Esse é o chamado princípio da atividade, que fixa o tempo do crime no momento da conduta (ação ou omissão) e não do resultado.

Esse critério é essencial, por exemplo, para saber qual lei penal será aplicada quando há mudança legislativa entre a conduta e o resultado. Mesmo que o resultado ocorra sob a vigência de uma nova lei, aplica-se a que estava em vigor no momento da ação (salvo se a lei posterior for mais benéfica).

Exemplo: Se um agente atira contra a vítima no dia 10/05, mas o óbito só ocorre no dia 15/05, e nesse intervalo uma nova lei altera a pena do homicídio, a lei aplicada será a do dia 10/05, por ter sido o momento da conduta.

Conflito de Leis Penais no Tempo

Podem ocorrer diversas hipóteses:

  • Nova lei incrimina uma conduta antes atípica: não retroage (em prejuízo do réu).
  • Nova lei descriminaliza uma conduta: aplica-se retroativamente (abolitio criminis).
  • Nova lei mantém a incriminação, mas com pena menor: aplica-se retroativamente (lex mitior).
  • Nova lei mais gravosa: aplica-se apenas a fatos futuros (irretroatividade).
  • Nova lei temporária ou excepcional: aplica-se aos fatos ocorridos em sua vigência, mesmo após seu fim (ultra-atividade).

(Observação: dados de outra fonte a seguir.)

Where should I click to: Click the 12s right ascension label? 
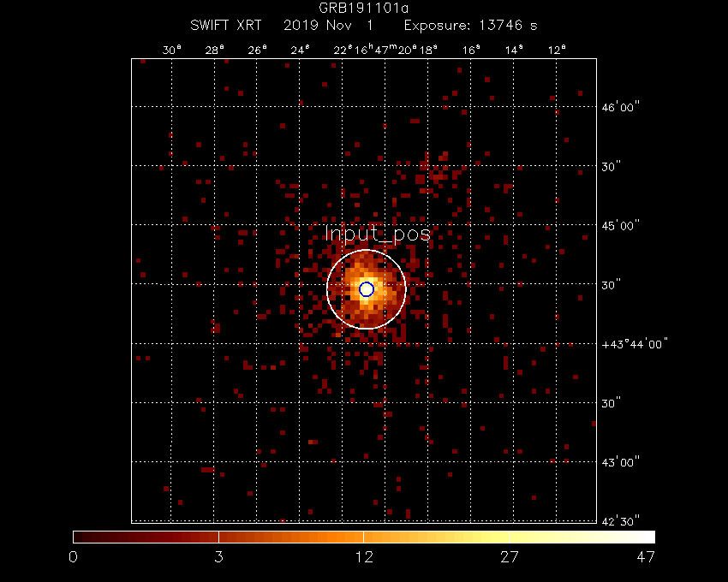point(557,50)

A disciplina da lei penal no tempo expressa o equilíbrio entre a segurança jurídica e o respeito às garantias fundamentais. Ela assegura que a pessoa seja julgada de acordo com a lei vigente no momento do fato, mas permite que se aproveite posteriormente de uma legislação mais benéfica. Ao mesmo tempo, protege a eficácia das leis temporárias e excepcionais, que atuam em contextos específicos e não perdem seus efeitos quanto aos fatos ocorridos durante sua vigência. Esse conjunto de normas reafirma o caráter garantista e humanista do Direito Penal brasileiro.